Studio album by Prince
- Released: July 15, 2007
- Recorded: November 2004 – early 2007
- Genre: R&B; pop; funk; rock;
- Length: 45:00
- Label: NPG, Columbia
- Producer: Prince

Prince chronology
| Ultimate Prince (2006) | Planet Earth (2007) | Indigo Nights (2008) |

Singles from Planet Earth
- "Guitar" Released: July 9, 2007; "Chelsea Rodgers" Released: August 6, 2007; "Somewhere Here on Earth" Released: September 2007; "The One U Wanna C" Released: 2007;

= Planet Earth (Prince album) =

Planet Earth is the thirty-second studio album by American recording artist Prince. It was released on July 15, 2007, by NPG Records and distributed, in the UK, as a free covermount with The Mail on Sunday national newspaper. This was followed by the album's worldwide distribution. It features contributions from his newest protégée Bria Valente and former New Power Generation members Marva King, Sonny T., and Michael Bland, as well as Sheila E. and former Revolution members Wendy & Lisa. The CD package's liner notes credit the album to Prince & The New Power Generation. The album debuted at number 3 on the US Billboard 200 chart, selling 96,000 copies in its first week.

==Release and promotion==
On June 27, 2007, "Future Baby Mama" was leaked to the Internet via an American online radio station. The first single, "Guitar", was distributed in partnership with Verizon Wireless. During the week of September 3, 2007, Prince flew to Prague, and then Spain to film a music video for "Somewhere Here on Earth". The clip was released but it has only been played on the TV channel BET.
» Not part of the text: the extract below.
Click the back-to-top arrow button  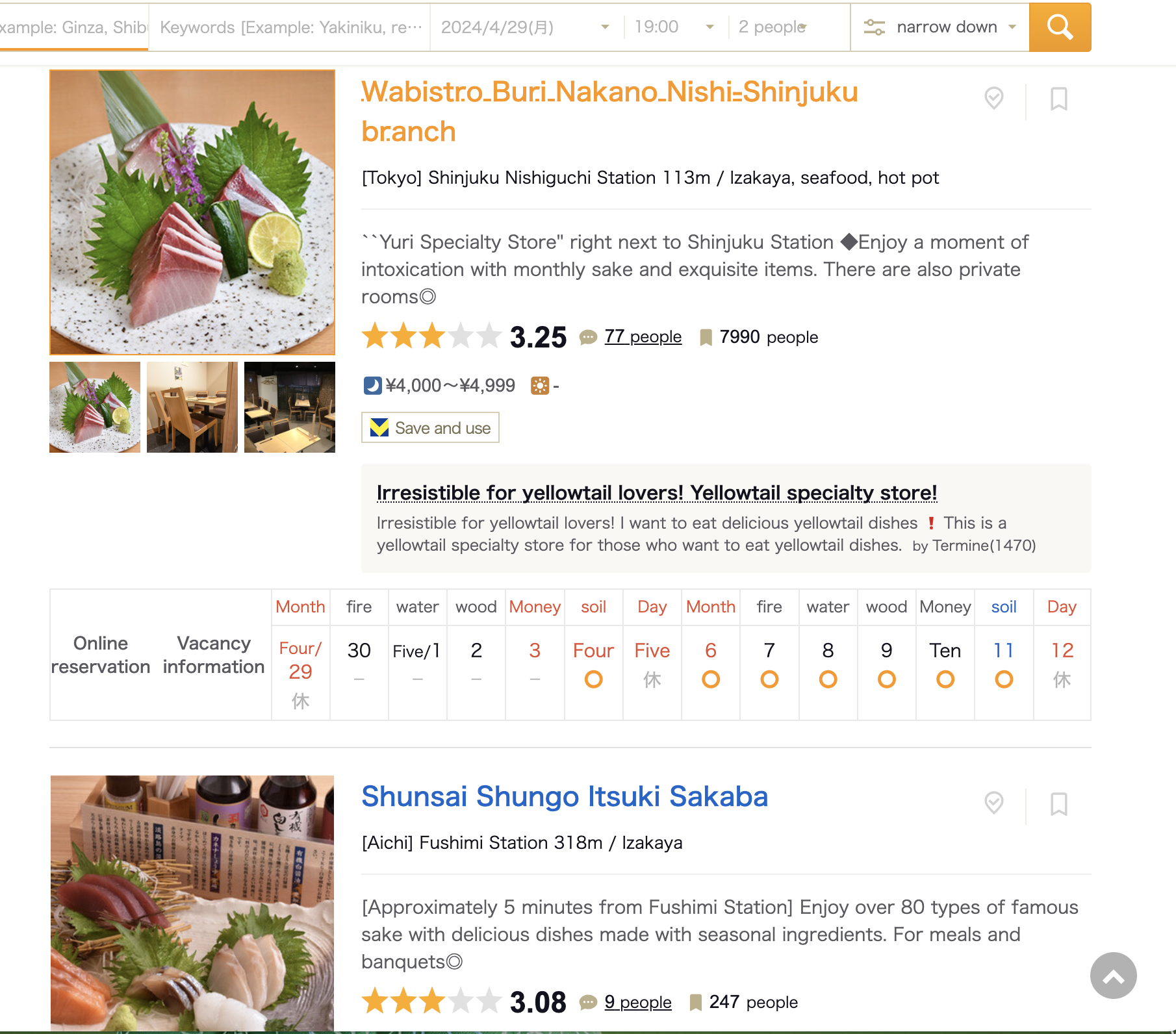1113,976
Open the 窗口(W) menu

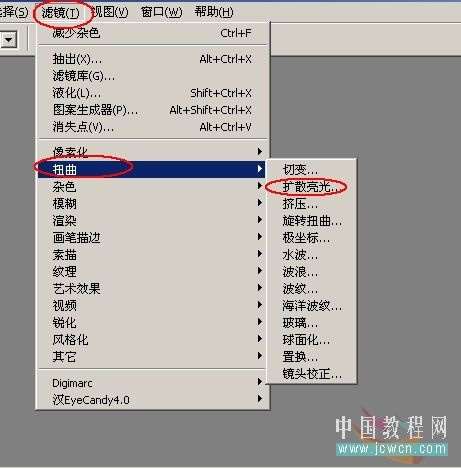pyautogui.click(x=161, y=12)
Initially, Prince came to an agreement with Columbia Records to distribute the record worldwide. Prince and Columbia had previously teamed up for the release of his Musicology album in 2004. However, Prince's management struck a deal with The Mail on Sunday to release Planet Earth as a free covermount CD with the July 15, 2007, edition of the paper. This move brought much criticism from UK record stores, which resulted in Columbia refusing to distribute the album in the UK, though its release in the rest of the world remained unaffected.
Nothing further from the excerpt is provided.